[ACTIVITY]:
A complete answer lists every line of the material where the string "agent" occurs.

[EXERCISE INPUTS]:
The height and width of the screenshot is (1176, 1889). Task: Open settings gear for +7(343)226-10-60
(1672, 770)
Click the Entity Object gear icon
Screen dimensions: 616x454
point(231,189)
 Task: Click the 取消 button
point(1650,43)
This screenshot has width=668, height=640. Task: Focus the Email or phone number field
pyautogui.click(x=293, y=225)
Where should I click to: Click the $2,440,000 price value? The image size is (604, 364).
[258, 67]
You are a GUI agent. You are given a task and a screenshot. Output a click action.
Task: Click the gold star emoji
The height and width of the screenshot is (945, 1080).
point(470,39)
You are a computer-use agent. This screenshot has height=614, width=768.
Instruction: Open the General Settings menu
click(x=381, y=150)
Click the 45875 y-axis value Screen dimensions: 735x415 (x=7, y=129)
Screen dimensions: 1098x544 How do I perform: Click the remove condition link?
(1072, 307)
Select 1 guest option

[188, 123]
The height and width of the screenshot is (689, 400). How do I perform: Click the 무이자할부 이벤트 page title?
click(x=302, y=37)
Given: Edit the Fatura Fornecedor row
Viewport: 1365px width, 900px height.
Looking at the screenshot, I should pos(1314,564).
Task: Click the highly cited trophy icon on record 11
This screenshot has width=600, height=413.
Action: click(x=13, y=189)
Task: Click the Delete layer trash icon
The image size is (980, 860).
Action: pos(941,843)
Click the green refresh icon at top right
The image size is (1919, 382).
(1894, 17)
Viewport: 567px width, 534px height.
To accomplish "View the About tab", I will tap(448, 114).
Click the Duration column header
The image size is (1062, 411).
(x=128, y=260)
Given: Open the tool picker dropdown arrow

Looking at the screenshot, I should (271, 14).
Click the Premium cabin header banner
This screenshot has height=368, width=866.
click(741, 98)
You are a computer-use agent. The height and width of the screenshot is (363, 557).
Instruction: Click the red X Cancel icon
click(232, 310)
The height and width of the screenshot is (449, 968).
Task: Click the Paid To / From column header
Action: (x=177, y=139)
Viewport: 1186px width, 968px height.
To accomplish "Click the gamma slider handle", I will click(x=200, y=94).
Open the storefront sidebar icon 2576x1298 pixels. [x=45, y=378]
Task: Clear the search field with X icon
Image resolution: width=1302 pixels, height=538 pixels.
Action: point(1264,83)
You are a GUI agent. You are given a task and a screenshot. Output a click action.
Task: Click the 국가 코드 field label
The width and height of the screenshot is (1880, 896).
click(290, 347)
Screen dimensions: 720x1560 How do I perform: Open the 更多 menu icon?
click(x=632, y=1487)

[RESULT OF THIS TASK]:
You are a GUI agent. You are given a task and a screenshot. Output a click action.
You are a computer-use agent. This screenshot has height=614, width=768.
You are a computer-use agent. The height and width of the screenshot is (363, 557).
You are a GUI agent. You are given a task and a screenshot. Output a click action.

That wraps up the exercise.